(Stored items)
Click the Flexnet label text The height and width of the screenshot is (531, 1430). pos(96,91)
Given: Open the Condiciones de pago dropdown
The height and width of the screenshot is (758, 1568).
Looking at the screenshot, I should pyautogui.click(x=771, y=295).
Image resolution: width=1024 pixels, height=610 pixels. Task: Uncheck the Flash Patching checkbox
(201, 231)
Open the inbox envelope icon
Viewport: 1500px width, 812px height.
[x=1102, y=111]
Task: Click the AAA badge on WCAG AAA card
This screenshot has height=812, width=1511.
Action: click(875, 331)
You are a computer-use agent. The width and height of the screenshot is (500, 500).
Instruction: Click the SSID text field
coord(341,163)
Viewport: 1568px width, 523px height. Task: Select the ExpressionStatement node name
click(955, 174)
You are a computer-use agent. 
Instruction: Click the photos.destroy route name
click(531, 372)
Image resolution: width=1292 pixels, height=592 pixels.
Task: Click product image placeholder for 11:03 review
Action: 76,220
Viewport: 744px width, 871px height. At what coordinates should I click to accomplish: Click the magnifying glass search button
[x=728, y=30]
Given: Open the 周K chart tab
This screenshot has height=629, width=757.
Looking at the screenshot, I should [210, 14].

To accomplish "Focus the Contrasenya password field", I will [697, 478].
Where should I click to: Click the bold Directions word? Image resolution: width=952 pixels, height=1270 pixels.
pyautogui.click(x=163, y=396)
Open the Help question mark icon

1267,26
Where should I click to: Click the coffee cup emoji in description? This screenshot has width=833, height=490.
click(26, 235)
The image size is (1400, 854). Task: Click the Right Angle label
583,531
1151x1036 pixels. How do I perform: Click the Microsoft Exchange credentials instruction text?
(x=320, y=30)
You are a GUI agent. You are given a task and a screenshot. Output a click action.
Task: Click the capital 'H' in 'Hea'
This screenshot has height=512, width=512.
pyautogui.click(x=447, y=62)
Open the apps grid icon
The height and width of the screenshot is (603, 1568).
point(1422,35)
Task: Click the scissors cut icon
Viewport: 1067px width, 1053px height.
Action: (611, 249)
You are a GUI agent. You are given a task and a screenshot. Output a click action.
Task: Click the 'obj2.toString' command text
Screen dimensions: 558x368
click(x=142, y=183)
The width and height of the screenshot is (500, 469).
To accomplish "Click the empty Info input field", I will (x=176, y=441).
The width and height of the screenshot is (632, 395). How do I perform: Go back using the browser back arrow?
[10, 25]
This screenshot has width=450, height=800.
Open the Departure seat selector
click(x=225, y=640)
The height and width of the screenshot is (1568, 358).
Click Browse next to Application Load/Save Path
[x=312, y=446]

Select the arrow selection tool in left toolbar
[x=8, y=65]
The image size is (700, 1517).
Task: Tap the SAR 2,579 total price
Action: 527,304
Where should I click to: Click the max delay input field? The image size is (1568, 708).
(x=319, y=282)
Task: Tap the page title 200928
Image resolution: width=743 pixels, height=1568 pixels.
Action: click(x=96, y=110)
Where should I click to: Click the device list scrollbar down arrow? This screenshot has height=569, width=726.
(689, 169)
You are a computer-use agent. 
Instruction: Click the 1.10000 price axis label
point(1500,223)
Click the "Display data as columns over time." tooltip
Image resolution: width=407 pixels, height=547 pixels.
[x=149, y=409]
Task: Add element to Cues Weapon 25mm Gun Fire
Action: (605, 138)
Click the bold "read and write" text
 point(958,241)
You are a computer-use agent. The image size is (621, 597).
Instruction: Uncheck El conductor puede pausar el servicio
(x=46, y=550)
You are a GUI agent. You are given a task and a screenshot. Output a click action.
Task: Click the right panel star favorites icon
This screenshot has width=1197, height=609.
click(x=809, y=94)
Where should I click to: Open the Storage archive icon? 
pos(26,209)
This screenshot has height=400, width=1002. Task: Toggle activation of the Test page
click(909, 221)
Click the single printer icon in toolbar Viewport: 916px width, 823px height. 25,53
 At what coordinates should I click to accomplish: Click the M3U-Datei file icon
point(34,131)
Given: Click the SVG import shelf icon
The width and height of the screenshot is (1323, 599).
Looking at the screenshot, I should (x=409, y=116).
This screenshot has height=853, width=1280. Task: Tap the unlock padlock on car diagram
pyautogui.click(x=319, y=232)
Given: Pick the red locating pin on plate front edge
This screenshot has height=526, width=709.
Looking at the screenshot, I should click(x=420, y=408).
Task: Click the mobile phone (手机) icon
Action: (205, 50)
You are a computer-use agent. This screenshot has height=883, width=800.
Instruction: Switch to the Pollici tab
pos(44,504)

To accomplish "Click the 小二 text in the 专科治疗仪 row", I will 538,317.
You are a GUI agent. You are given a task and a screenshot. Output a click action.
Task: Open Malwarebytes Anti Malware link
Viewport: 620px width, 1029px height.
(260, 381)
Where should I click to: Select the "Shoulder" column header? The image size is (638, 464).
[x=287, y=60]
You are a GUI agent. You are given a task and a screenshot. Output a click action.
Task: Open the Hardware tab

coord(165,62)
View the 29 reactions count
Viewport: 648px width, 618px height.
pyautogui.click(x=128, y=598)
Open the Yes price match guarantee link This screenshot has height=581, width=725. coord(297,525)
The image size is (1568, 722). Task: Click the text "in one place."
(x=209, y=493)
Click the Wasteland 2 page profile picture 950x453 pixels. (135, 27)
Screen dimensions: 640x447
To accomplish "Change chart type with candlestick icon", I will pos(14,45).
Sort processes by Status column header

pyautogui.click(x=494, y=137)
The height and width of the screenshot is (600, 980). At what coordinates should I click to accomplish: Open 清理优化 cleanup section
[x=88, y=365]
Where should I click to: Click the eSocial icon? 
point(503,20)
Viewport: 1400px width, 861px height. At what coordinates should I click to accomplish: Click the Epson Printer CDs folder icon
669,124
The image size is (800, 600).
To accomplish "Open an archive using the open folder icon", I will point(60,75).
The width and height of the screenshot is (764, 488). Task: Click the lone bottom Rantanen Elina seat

** About this exercise **
Copy out the lines above with "link" in them.

** Written solution **
Task: Open Malwarebytes Anti Malware link
Open the Yes price match guarantee link This screenshot has height=581, width=725. coord(297,525)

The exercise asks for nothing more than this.